Recuerdo que hace un par de años, alguien que entiendo se asumía como queer, me hostigaba en redes sociales, arrobando a este medio con descripciones que me ponían como un insidioso de homofobia internalizada e hipermasculino que atentaba contra los principios Lgbttti. Exigía que me despidieran. Por supuesto que no hubiera sido agradable deshacerme de este espacio en Milenio con el que solo puedo estar agradecido, entre muchas cosas, porque nunca han censurado mis posturas renegadas y destructibles. Ante eso no puedo pedir más. Quizás por eso rechazo premios. Como una forma de agradecimiento a mis editores. Las refriegas en Twitter de corrección política, las buenas intenciones contra la desigualdad, el clasismo o la homofobia, terminan reducidos a patrocinios, simples subvenciones de popularidad, aprobación mediática y lo más paradójico, de estatus, lo que hace de la conciencia social una suerte de gentrificación moral. Pero sí contemplé un escenario en el que el queer consiguiera su propósito. De haber sucedido, creo que pude utilizar mi privilegio de testosterona binaria, el mismo que me sirvió cuando tuve que arrastrar bloques de hielo del tamaño de un ataúd que luego trituraba con un picahielo, para ganarme la vida de mesero, cargando bultos o lavando vasos en alguna cantina de Torreón, como en mis tiempos en el Ciriaco Bar. Escribir en word, fotocopiarlos e imprimir fanzines.

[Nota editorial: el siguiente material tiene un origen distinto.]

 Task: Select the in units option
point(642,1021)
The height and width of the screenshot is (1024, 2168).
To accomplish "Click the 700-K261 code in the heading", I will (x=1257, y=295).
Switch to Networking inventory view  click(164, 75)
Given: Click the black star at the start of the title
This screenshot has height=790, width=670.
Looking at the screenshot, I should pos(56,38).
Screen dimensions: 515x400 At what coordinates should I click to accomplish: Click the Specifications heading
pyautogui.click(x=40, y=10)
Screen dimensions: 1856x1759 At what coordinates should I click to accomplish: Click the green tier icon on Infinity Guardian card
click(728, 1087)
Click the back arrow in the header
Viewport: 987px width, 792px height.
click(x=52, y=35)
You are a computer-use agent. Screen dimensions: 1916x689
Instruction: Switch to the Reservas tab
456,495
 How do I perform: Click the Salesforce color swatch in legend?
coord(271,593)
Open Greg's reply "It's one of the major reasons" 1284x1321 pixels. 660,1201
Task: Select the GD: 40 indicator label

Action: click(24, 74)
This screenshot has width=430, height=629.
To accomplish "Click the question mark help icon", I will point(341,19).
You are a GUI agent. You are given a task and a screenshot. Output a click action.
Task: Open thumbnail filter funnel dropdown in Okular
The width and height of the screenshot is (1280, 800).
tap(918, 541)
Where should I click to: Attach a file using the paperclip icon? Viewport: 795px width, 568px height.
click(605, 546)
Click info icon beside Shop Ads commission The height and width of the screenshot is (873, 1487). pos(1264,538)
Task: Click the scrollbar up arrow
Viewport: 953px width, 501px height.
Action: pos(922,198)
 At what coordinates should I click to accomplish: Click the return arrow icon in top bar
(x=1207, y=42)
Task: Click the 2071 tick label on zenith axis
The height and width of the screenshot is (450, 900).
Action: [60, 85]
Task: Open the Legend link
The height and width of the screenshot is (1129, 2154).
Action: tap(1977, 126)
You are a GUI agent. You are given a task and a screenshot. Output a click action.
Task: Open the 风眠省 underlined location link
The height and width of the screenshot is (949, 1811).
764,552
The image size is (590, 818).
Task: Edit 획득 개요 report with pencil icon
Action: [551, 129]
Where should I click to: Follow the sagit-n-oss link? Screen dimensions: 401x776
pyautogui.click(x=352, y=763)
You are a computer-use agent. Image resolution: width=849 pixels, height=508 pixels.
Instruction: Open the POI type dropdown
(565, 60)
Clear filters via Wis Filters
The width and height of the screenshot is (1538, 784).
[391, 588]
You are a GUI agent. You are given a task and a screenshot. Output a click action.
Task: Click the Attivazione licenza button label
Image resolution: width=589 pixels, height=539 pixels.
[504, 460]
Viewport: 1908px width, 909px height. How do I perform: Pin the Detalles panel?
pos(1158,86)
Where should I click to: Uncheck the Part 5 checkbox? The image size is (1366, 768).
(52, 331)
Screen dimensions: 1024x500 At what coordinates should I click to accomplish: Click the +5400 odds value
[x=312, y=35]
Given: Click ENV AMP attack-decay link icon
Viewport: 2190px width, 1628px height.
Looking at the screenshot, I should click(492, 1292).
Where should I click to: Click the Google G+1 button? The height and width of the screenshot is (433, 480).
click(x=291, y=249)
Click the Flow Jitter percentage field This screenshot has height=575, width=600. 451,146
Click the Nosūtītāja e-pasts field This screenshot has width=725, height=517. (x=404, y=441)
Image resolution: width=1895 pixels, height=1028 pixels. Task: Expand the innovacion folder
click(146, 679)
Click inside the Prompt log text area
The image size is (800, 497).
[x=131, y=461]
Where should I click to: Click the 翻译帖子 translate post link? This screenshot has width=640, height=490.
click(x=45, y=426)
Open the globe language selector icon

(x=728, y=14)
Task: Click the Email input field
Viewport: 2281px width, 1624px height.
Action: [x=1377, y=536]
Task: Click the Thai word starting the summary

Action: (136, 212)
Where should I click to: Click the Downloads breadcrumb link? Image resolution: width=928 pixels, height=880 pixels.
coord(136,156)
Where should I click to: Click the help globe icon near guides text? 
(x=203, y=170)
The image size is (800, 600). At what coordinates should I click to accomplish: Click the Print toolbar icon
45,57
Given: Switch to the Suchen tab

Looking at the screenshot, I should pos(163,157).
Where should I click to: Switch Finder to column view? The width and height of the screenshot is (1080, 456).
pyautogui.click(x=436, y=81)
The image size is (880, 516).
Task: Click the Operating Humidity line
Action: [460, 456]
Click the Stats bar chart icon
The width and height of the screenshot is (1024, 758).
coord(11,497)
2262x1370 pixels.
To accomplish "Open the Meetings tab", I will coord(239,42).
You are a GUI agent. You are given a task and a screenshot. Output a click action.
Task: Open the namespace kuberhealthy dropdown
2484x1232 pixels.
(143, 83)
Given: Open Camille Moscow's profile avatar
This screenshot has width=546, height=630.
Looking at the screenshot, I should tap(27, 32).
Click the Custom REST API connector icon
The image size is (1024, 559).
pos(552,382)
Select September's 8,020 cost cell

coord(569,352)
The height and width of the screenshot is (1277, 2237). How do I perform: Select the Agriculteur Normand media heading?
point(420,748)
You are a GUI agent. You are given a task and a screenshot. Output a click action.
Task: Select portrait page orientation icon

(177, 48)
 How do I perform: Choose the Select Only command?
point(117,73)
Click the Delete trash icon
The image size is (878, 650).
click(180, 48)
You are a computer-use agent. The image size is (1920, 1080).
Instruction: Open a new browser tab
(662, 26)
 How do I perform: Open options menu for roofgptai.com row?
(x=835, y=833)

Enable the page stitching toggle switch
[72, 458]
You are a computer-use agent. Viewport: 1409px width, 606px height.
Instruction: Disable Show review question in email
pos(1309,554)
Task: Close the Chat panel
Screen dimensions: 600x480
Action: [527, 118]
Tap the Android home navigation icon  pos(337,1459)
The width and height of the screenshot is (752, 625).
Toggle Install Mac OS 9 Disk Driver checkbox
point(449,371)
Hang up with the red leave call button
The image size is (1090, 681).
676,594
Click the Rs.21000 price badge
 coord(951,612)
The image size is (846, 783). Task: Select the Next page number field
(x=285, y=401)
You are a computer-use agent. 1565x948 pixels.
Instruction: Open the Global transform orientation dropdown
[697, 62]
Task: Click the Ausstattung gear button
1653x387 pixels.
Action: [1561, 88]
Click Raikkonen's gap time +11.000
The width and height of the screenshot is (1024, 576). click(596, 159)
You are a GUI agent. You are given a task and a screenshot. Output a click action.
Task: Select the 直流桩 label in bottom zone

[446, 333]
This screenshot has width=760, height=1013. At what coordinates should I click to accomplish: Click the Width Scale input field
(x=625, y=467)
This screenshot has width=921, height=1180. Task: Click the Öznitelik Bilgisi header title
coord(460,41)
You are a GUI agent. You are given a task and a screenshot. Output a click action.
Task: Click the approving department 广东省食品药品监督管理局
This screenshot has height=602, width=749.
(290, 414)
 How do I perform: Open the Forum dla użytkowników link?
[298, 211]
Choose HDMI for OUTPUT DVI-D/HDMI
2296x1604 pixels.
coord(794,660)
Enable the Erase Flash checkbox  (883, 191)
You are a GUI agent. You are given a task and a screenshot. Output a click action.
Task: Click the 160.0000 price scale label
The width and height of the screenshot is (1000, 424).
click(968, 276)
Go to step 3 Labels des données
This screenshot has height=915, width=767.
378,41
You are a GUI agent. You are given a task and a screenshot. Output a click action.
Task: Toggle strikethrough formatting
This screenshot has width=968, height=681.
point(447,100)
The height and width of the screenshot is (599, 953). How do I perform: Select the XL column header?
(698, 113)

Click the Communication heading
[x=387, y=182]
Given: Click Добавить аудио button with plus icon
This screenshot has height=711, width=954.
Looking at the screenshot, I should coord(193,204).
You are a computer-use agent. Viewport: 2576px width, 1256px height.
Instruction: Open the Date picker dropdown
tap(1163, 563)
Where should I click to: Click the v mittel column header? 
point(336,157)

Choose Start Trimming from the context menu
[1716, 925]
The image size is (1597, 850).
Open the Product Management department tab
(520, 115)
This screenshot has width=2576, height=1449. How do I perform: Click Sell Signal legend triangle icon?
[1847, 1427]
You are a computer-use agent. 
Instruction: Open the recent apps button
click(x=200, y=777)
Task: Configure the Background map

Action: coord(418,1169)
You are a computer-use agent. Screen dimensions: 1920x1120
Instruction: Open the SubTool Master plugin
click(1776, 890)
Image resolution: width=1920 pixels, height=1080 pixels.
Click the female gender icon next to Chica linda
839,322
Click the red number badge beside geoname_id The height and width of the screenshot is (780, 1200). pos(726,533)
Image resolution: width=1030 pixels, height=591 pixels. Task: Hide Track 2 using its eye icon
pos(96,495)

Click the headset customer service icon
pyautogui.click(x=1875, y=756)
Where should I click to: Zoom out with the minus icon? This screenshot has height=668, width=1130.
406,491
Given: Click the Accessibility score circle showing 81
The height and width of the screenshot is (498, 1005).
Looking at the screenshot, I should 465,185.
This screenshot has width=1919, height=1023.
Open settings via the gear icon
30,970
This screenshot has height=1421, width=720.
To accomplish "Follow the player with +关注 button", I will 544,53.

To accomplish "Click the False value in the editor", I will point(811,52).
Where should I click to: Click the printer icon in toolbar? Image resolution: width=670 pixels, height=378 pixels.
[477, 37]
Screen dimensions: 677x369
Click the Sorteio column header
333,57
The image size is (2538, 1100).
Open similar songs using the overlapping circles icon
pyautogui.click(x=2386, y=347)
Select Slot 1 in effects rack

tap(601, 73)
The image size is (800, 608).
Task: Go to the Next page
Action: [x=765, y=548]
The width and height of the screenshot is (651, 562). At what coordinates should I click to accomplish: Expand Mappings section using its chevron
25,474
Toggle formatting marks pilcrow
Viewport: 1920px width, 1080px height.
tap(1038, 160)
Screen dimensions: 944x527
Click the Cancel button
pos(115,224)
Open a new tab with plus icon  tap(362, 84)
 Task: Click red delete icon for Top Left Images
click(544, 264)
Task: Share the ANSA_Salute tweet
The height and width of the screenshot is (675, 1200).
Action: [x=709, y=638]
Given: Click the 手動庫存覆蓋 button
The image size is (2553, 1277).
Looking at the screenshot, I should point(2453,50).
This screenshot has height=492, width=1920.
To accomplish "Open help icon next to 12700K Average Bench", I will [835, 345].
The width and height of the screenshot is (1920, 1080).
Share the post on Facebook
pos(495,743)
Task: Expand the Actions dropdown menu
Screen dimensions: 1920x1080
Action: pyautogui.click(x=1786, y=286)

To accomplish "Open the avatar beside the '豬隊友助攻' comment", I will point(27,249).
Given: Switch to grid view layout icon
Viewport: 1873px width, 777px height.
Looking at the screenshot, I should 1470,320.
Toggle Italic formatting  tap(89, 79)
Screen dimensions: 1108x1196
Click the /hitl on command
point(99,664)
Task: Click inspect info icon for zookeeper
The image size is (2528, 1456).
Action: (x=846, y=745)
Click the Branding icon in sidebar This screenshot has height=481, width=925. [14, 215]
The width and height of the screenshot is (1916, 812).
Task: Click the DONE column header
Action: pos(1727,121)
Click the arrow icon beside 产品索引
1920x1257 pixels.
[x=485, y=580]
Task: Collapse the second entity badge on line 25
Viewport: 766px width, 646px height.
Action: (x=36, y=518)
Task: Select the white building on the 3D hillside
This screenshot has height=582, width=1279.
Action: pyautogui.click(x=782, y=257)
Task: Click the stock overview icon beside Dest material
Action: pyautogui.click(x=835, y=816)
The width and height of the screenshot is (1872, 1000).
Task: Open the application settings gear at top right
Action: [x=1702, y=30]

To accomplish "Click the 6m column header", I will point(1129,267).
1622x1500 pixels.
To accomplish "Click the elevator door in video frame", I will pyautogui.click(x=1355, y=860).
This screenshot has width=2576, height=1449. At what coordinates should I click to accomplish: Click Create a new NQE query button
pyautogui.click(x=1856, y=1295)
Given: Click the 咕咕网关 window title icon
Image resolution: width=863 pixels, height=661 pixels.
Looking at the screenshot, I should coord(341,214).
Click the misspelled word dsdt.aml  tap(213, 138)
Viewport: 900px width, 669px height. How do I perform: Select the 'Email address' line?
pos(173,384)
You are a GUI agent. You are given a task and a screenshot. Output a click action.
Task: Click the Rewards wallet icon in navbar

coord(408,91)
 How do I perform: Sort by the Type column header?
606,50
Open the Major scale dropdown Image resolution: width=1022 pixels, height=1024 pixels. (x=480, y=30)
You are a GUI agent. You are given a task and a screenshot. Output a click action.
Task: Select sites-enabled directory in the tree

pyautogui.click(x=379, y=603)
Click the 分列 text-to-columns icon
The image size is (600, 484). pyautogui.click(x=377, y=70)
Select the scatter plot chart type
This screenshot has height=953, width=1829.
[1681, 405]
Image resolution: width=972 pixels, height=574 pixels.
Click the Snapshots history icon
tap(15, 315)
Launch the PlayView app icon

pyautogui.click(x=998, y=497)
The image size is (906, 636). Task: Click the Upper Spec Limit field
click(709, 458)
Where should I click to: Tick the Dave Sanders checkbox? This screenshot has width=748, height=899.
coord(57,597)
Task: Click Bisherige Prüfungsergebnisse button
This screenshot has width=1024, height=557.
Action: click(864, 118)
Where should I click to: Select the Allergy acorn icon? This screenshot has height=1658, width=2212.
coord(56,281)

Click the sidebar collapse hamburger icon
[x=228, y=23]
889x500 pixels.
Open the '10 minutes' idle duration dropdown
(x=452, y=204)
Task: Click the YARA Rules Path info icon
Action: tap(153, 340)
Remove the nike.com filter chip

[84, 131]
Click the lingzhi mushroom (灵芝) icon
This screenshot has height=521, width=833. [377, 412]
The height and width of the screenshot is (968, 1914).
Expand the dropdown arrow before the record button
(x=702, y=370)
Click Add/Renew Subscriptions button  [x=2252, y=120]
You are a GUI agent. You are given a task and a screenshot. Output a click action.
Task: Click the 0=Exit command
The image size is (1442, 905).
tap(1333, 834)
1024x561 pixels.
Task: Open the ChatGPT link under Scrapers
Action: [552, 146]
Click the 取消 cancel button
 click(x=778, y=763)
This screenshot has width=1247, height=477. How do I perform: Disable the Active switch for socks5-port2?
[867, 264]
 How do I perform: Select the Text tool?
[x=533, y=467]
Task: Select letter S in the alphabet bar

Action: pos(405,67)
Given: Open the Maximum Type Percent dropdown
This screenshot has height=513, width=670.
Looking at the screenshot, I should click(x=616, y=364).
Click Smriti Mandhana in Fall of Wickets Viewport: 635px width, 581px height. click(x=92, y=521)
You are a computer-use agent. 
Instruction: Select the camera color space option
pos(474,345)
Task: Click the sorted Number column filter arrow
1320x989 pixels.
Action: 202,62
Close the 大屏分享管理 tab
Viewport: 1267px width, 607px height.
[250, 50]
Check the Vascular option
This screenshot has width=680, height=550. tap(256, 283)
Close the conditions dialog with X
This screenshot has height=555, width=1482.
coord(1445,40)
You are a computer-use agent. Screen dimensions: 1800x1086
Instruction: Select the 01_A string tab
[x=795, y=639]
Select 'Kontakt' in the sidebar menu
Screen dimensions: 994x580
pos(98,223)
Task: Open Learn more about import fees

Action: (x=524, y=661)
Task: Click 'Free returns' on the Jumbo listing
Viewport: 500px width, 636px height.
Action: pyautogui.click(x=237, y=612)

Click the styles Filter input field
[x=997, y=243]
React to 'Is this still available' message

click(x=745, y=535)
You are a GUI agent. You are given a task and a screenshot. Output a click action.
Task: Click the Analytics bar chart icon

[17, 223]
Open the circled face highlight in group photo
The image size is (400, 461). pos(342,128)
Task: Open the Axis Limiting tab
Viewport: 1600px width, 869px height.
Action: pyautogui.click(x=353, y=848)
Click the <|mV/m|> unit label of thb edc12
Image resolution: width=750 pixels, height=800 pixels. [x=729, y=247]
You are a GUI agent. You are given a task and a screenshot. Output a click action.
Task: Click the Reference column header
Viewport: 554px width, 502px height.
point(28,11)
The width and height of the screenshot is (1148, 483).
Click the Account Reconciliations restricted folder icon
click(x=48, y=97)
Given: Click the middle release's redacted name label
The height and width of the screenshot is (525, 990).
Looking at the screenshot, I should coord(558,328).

Meses después de que el hostigamiento en redes cesara, me encontré al queer en una fiesta. Noté cómo durante toda la noche dibujaba rodeos en forma de ocho para evitar encontrarse conmigo. Pero fue inevitable. Cuando lo tuve de frente y le dije que era el momento de decirme mis verdades, me hizo unas señales medio egipcias con los dedos que nunca entendí. Y se fue.
El reciente ejercicio de la cancelación mucho tiene que ver con la amenaza de perder cierto estatus de reconocimiento, aprobación y poder adquisitivo. Pienso en esa parte en la que Brett Anderson recuerda algunas anécdotas pormenorizadas alrededor de la grabación de Coming up, su álbum de 1996: “A menudo he pensado que el estilo sórdido y vagamente sofisticado que finalmente acabamos habitando era, en realidad y de forma paradójica, un factor de nuestras raíces de clase trabajadora”. Cuando vienes desde abajo como en las canciones de Suede, te das cuentas de las herramientas que tienes para seguir adelante. Y defender tu punto de vista. Que junto con la coherencia es lo único que nos quedará después del fin del mundo.